Short problem: Pull out each line of the items below that contains the word "will" and copy those lines unchanged.

Items for locating words and elements:
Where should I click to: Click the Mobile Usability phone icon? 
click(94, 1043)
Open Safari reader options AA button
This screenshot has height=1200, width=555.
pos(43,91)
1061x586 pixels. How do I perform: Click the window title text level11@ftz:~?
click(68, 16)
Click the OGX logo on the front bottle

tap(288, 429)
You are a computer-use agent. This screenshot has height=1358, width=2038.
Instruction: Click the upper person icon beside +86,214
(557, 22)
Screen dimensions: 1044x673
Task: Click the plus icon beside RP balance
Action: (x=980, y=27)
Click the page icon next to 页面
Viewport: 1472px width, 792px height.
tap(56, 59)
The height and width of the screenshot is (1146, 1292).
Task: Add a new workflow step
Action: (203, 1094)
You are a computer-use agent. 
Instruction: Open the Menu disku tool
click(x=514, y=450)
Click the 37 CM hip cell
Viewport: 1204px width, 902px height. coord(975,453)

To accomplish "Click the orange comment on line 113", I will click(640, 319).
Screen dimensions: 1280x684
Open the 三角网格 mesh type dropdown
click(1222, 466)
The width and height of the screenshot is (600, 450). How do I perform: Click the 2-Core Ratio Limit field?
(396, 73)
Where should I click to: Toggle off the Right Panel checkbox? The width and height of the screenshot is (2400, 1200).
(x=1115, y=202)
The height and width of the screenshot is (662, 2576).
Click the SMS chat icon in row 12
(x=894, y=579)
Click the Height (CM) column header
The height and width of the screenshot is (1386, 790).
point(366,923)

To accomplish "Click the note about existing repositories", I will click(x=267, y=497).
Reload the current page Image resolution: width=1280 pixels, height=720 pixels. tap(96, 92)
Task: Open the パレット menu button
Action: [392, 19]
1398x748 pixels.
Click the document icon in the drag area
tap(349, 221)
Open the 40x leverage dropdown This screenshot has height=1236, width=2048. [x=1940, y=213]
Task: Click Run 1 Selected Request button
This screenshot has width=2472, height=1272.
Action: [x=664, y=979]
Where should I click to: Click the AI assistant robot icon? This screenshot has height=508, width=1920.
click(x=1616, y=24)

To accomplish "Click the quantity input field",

Written answer:
To accomplish "Click the orange comment on line 113", I will click(640, 319).
To accomplish "Click the note about existing repositories", I will click(x=267, y=497).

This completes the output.